++++ TEXTO DE LECTURA ++++

Parte de ese carácter sinuoso y complejo en el que se mueve esta negociación constante se puede explicar en lo que encontró el actual presidente de Colombia cuando, hace seis años, ordenó iniciar los sondeos clandestinos para intentar este proceso. Y lo que encontó —asegura Timochenko— lo sorprendió: pese al combate sistemático a las FARC que —como ministro de Defensa del presidente Álvaro Uribe— había encabezado el propio Santo, la guerrilla se había sostenido. Tenía unos siete mil combatientes (casi mitad y mitad hombres y mujeres) desplegados y trabajaban en el desarrollo de un partido de masas clandestino.
“Nos golpearon duro —se refiere al gobierno de Uribe sin mencionarlo— pero nunca nos destruyeron y las columnas vertebrales se mantuvieron siempre firmes. Vino el gobierno de Santos y propuso la alternativa política. Nos hicieron llegar una nota y nos pareció bien. Nosotros no queremos la guerra, queremos la solución política y aceptamos”, dice Timochenko, en uno de los pocos tramos donde su tono adquiere cierta dureza y una seriedad compacta. Lo que encontró Santos -insiste Timochenko- no fue una guerrilla derrotada. Las FARC tenían su propio pliego de condiciones para dejar las armas y estaban muy lejos de cualquier idea de rendición incondicional.

++++ FRAGMENTO DE DATOS ++++

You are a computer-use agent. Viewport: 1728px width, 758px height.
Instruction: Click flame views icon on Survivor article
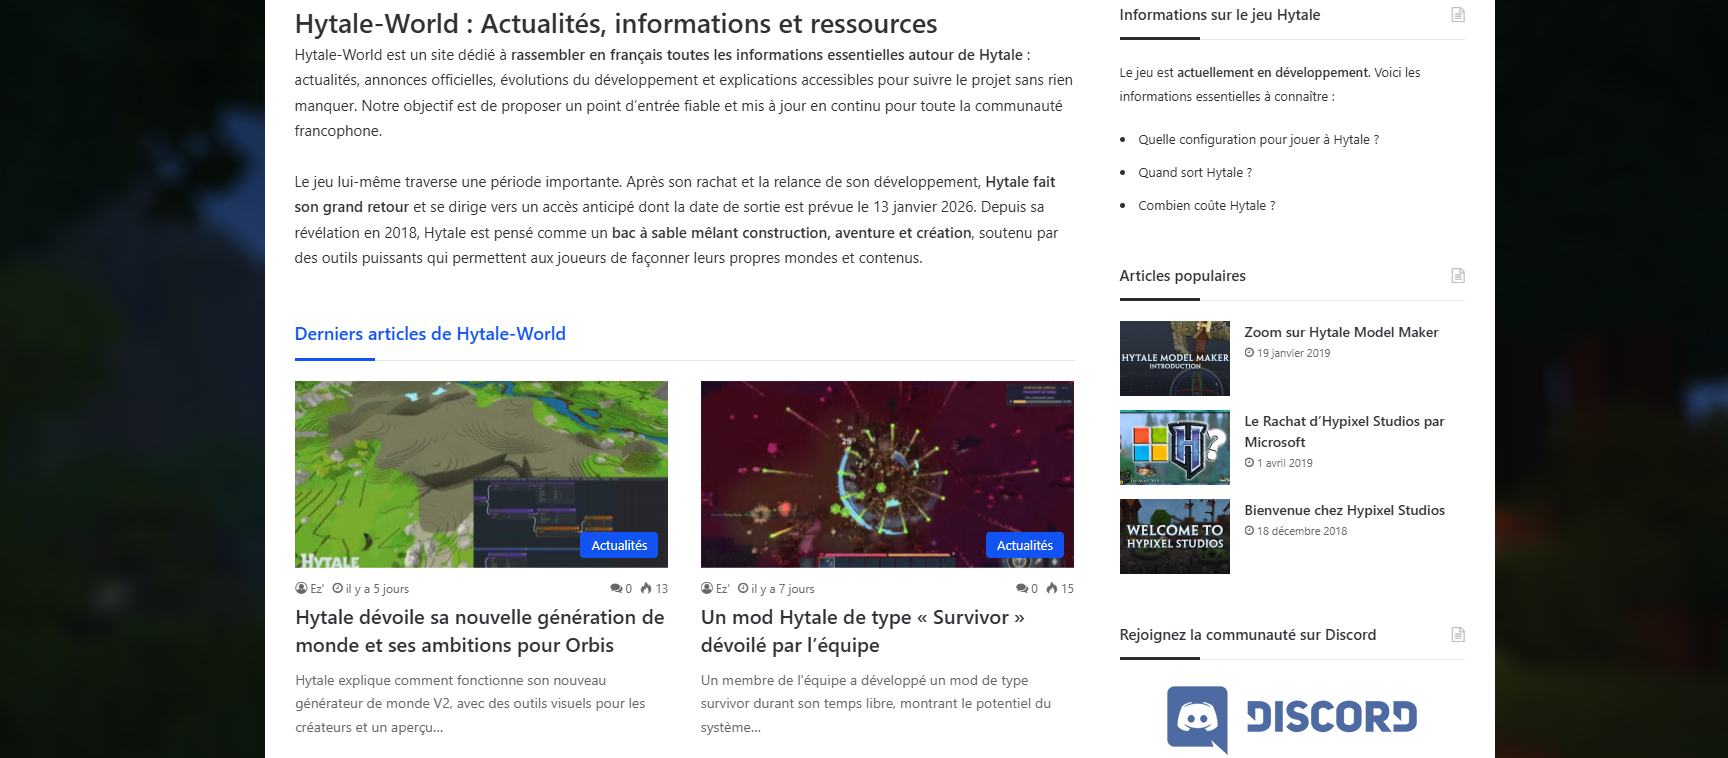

++++

• TAREA A:
Reproduce sin cambios el tramo del texto sobre las FARC que va desde "Parte de ese" hasta "de masas clandestino.".
• TAREA B:
Retoma el texto sobre las FARC y sigue escribiéndolo a partir de donde termina.

• RESULTADO A:
Parte de ese carácter sinuoso y complejo en el que se mueve esta negociación constante se puede explicar en lo que encontró el actual presidente de Colombia cuando, hace seis años, ordenó iniciar los sondeos clandestinos para intentar este proceso. Y lo que encontó —asegura Timochenko— lo sorprendió: pese al combate sistemático a las FARC que —como ministro de Defensa del presidente Álvaro Uribe— había encabezado el propio Santo, la guerrilla se había sostenido. Tenía unos siete mil combatientes (casi mitad y mitad hombres y mujeres) desplegados y trabajaban en el desarrollo de un partido de masas clandestino.

• RESULTADO B:
Pero Timochenko evita hablar de lo que fue el combate y la vida en la selva. Insiste en que las FARC son una organización política que tuvo que usar las armas pero —remarca— que siempre quisieron dejarlas, que siempre estuvieron abiertos a una negociación de paz. Por eso ahora no quiere volver sobre la guerra, está dispuesto a hablar con los familiares de los secuestrados —como el caso de Ingrid Betancourt y Clara Rojas, por ejemplo—, y le interesa avanzar sobre este último proceso de pacificación.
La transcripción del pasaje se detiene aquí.